▶ **PROBLEM TO WORK ON**: Read through the records below and copy each line that uses the word "footer".

(Data entries)
____
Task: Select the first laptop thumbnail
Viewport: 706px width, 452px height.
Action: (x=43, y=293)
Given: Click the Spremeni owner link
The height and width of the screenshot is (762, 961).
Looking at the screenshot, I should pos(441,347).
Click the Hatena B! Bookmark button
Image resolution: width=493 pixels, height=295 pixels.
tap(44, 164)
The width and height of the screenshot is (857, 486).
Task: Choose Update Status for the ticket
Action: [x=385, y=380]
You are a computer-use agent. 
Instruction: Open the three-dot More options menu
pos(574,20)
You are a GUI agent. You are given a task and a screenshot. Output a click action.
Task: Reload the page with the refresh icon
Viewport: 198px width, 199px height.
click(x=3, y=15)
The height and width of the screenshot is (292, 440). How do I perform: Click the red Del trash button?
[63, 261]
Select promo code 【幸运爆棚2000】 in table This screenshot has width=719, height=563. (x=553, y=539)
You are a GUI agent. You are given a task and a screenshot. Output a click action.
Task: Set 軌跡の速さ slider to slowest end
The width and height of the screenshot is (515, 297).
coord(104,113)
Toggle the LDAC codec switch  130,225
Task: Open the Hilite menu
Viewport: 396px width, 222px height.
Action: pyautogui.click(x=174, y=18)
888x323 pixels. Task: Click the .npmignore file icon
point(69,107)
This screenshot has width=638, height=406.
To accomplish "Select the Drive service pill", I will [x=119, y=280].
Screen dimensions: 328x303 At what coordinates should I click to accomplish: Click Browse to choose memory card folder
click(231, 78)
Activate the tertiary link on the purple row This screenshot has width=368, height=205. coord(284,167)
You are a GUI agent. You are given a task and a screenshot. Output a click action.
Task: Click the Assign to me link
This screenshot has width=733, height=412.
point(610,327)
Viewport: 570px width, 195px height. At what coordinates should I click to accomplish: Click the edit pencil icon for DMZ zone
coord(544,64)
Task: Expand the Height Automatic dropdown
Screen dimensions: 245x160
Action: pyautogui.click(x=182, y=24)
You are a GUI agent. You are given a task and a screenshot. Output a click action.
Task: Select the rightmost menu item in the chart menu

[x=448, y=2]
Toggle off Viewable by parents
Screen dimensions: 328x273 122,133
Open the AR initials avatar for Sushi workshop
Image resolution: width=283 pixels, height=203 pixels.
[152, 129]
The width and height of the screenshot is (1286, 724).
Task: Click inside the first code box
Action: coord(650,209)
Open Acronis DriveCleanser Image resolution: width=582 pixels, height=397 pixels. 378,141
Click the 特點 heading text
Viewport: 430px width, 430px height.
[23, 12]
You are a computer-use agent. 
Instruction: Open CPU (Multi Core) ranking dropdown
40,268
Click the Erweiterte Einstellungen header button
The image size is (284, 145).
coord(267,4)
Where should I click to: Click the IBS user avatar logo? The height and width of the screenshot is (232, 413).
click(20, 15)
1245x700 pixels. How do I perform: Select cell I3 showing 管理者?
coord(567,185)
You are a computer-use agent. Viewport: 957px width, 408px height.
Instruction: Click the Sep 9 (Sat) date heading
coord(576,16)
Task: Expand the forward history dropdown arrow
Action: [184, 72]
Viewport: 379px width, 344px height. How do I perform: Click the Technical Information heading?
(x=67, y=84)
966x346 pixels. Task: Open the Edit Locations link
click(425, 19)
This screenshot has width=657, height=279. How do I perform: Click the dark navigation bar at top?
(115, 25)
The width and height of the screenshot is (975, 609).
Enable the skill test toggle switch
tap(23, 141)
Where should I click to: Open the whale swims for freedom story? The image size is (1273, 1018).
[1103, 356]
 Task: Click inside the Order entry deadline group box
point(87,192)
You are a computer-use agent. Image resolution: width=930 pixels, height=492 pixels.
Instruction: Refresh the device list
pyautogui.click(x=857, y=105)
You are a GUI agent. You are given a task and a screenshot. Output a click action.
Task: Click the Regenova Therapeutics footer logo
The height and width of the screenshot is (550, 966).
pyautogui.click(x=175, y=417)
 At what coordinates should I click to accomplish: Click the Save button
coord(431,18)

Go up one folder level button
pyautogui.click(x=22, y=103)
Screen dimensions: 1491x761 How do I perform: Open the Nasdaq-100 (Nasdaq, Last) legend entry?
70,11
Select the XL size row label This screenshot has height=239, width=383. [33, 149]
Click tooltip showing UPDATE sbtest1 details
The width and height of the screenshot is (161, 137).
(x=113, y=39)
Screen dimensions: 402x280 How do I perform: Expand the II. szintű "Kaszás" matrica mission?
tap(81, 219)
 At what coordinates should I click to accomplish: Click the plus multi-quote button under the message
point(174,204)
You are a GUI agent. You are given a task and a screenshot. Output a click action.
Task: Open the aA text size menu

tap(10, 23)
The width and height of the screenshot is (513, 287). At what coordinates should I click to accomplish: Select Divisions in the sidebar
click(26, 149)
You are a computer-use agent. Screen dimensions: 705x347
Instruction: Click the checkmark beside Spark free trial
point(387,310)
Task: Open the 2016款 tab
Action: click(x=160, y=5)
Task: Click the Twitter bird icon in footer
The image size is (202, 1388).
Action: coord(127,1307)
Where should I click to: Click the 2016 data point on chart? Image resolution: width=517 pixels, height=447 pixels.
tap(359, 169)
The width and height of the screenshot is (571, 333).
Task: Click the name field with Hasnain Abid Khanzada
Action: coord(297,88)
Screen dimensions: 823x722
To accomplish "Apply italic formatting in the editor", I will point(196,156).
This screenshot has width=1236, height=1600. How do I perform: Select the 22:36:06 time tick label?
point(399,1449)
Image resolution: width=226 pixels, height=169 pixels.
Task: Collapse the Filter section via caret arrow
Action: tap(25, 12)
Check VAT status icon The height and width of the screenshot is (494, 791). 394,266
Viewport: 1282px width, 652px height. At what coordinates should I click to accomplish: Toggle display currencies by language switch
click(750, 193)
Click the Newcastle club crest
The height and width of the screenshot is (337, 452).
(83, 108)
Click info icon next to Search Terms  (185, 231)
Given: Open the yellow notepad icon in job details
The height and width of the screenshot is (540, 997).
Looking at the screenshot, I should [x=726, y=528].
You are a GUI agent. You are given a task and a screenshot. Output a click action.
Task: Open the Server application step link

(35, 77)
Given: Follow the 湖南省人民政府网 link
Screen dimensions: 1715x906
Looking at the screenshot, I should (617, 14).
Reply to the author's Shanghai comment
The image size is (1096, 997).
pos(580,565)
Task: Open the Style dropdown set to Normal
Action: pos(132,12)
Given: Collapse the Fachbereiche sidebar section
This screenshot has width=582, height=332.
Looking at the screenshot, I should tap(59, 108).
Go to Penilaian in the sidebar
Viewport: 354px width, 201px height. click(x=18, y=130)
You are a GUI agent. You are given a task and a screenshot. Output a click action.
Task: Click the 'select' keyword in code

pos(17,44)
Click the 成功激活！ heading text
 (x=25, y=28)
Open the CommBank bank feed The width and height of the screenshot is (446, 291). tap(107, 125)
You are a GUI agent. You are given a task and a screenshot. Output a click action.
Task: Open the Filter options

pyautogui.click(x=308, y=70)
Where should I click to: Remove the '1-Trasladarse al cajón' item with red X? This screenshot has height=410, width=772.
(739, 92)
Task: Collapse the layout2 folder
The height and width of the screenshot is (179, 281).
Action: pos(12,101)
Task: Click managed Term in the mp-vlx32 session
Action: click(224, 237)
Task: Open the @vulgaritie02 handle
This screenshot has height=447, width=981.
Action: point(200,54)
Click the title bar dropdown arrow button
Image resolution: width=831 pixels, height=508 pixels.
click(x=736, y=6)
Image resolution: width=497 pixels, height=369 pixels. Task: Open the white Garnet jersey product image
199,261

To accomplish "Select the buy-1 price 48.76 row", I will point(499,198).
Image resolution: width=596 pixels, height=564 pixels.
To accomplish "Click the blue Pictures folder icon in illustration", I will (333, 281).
____
▶ **ANSWER SPACE**:
Task: Click the Regenova Therapeutics footer logo
Task: Click the Twitter bird icon in footer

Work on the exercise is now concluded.